III
Les Callaïdes
Le terme de Callaïde étant déjà apparu un certain nombre de fois dans l’histoire, il serait maintenant bon d’expliquer au lecteur ce qu’il désignait.
Il s’agissait tout simplement d’un cercle de cinq femmes – la plupart du temps d’extraction noble mais nous verrons qu’il y avait parfois des exceptions – femmes supposées représenter l’acmé physique et culturel du royaume. Les reines de tout horizon ont souvent eu de ces dames que l’on appelle communément dames de compagnie, dames souvent choisies pour leur beauté et leur esprit délié permettant une conversation agréable avec une reine – quand bien même cette dernière aurait un esprit carré incapable d’en saisir la rutilance. Les Callaïdes étaient cela et en même temps bien plus, du moins dans la théorie. Car dans la pratique, l’histoire nous a montré des crus affligeants du fait de diverses pressions pour imposer telle protégée certes avenante mais – honteuse ignorance ! – ne sachant même pas différencier une amphibologie d’une anacrouse. Pour y remédier, une reine décida que seules les dames s’occupant de parfaire la formation des Callaïdes avaient le droit de choisir les heureuses élues, en lien avec la dame à la tête de l’école des apprenties, sans qu’aucune demande extérieure ne soit prise en compte. Et dans l’ensemble, les Callaïdes, du nom d’une pierre précieuse très prisée, avaient depuis assez bien porté leur titre.
Les cinq créatures composant ce prestigieux aréopage parfumé se devaient de correspondre chacune à un type de physique bien défini, cela pour représenter des déités, des nymphes de la mythologie des textes anciens du royaume. Il s’agissait des Callaïdes Phœbe, Zephixo, Danallis, Amete et Lilaïa, chacune incarnant un art en particulier (respectivement le chant, la poésie, la tragédie, la comédie et la danse) et chacune ayant un type de beauté différent des autres.
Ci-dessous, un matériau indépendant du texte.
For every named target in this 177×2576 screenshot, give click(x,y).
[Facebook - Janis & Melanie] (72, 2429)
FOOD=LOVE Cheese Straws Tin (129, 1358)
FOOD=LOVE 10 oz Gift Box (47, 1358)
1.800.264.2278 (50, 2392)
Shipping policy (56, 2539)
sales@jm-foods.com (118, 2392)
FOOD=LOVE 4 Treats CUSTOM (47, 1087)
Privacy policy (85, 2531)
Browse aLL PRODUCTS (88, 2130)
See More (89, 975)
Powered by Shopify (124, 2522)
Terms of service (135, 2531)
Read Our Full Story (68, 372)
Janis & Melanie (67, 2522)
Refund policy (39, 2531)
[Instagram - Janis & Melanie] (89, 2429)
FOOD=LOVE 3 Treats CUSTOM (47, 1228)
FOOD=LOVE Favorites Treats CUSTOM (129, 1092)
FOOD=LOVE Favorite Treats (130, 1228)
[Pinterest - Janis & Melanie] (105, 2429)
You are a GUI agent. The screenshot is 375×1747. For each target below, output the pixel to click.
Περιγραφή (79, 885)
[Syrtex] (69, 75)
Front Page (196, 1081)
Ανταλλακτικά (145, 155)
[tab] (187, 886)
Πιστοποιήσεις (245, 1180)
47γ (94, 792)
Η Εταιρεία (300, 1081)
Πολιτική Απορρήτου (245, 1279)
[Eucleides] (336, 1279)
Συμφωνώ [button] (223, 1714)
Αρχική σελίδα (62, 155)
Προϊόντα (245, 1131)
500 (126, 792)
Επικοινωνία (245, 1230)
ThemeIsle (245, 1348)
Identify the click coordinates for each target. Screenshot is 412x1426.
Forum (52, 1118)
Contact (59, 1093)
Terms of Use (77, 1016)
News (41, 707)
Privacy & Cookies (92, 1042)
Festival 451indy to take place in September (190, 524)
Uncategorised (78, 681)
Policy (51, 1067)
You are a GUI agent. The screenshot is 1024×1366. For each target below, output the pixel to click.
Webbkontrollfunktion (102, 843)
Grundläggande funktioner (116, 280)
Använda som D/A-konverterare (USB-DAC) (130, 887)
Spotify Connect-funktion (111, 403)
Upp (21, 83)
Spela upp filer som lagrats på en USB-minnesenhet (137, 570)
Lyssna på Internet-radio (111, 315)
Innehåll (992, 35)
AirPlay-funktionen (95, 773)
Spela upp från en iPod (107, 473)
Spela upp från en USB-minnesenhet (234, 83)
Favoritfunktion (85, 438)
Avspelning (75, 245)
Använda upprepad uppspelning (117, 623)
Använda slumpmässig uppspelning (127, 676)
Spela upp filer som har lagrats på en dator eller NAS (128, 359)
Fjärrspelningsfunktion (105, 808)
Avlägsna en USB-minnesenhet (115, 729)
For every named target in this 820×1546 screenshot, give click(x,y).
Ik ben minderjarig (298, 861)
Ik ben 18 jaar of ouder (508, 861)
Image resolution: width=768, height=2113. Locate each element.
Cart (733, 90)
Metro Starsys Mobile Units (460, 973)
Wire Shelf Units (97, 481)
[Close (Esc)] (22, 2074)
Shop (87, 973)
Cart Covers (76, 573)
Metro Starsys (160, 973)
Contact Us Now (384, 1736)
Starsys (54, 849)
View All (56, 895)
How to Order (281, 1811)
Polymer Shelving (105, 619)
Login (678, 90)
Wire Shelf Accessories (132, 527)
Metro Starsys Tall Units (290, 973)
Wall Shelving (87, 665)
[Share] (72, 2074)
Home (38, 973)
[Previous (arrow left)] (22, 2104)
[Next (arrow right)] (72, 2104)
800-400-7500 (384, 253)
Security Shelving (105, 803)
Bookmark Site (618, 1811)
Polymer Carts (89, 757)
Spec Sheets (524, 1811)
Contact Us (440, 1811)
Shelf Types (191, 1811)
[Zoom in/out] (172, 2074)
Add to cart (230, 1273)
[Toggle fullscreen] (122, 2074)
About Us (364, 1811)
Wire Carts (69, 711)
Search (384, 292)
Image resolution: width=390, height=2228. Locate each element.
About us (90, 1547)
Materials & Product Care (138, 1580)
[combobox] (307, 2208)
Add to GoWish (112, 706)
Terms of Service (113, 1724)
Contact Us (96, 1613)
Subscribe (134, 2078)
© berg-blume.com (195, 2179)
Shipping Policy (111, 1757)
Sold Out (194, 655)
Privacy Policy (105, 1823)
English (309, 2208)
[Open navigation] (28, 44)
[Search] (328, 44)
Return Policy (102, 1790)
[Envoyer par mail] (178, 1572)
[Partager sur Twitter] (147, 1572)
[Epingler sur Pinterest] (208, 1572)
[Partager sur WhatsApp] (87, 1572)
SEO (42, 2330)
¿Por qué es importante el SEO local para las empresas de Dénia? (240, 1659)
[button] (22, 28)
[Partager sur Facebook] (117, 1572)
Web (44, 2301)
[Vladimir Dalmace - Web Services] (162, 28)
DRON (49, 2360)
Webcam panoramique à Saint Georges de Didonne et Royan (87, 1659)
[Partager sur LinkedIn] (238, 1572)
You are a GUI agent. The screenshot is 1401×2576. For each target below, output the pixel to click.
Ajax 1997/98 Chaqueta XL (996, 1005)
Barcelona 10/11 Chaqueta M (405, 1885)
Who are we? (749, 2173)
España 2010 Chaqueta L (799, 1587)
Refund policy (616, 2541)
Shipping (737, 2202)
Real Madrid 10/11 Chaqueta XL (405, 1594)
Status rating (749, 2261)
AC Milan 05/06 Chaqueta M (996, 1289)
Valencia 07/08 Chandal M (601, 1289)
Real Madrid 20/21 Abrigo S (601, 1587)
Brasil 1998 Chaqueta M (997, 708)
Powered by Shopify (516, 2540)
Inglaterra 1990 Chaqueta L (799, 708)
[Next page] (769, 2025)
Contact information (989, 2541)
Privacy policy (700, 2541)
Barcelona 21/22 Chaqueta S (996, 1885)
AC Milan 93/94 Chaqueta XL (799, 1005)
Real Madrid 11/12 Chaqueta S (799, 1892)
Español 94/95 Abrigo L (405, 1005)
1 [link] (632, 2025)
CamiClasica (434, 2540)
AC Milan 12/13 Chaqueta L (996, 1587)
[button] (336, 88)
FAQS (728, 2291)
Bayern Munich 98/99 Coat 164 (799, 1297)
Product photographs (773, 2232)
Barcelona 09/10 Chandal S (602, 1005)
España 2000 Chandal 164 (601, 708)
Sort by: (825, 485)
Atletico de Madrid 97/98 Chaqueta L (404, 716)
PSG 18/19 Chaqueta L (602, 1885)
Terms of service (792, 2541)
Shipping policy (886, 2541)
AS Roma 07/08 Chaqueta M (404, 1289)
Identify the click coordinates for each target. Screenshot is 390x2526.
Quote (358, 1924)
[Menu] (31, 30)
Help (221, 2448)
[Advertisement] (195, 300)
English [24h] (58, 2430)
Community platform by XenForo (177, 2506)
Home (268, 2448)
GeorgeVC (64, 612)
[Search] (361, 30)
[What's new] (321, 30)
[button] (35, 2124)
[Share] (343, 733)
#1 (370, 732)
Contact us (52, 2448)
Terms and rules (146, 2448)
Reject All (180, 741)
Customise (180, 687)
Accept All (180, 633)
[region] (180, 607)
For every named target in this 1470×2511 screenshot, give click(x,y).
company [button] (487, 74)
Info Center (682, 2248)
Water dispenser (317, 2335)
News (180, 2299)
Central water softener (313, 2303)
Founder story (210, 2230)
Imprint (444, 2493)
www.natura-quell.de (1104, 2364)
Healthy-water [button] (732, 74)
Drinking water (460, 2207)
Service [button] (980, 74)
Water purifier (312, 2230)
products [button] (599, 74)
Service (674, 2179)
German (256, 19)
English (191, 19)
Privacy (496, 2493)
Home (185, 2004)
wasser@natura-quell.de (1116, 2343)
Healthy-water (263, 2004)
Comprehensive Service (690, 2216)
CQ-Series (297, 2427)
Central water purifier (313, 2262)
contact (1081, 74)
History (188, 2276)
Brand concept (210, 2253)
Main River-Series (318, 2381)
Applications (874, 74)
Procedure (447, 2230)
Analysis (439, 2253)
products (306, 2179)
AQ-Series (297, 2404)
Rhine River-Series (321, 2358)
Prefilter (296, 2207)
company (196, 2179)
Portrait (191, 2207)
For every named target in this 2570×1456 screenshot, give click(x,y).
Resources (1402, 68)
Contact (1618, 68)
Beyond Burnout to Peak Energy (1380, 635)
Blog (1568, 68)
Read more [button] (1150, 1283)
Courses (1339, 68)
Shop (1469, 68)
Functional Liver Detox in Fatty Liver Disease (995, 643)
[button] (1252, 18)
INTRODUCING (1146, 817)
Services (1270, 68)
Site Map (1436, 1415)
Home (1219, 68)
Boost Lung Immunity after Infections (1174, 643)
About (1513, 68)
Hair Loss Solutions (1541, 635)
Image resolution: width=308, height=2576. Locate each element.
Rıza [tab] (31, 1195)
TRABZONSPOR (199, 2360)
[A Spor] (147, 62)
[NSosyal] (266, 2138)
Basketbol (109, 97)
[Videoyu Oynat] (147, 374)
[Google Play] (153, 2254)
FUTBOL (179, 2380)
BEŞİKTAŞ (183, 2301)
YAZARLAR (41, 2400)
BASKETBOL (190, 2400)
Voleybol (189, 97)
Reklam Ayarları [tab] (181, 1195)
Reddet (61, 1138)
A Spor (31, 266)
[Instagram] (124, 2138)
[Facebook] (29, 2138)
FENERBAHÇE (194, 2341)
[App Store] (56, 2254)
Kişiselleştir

Il y avait dans le choix de ce système une coquetterie profane qui ne pouvait que plaire au bas peuple, moins porté sur la religion officielle du royaume, celle que les nobles pratiquaient même s’ils regardaient d’un œil amusé ces vieux cultes truffés de dieux et de déesses aux noms agréables à entendre. Quand on avait institué l’ordre des Callaïdes deux siècles auparavant, on trouva l’idée immédiatement séduisante, d’autant que le règne d’alors avait dû faire face à une déliquescence de l’éducation des jeunes nobles. Avec cet ordre, on avait mis en place une nouvelle norme qui devait constituer un idéal stimulant et sur lequel chaque fille bien née devait essayer de se modeler. Une jeune fille pouvait très bien ne jamais entrer dans l’institution de dame Adèle, les places y étant de toute façon très chères. Mais elle se devait d’avoir une éducation qui ferait d’elle autre chose qu’un simple corps pour contenter l’homme d’épée. L’esprit et la culture revenaient au premier plan. On n’allait pas encore jusqu’à considérer les femmes comme de possibles décisionnaires dans l’art de gouverner mais pour ce qui était des arts, on les considérait comme les égales des hommes – du moins les esprits les plus ouverts les considéraient-ils ainsi.
Le chapitre fait douze pages, il fallait bien ça pour expliquer les devoirs des Callaïdes ainsi que présenter sommairement les cinq jeunes dames choisies. On y apprend par ailleurs le sens d’une notion, l’aimanide, ainsi que celui d’un curieux verbe, ballaïdiser. Quant à l’excipit, comme il est un peu plus visqueux que l’incipit, j’ai préféré ne pas le sélectionner pour l’extrait du jour.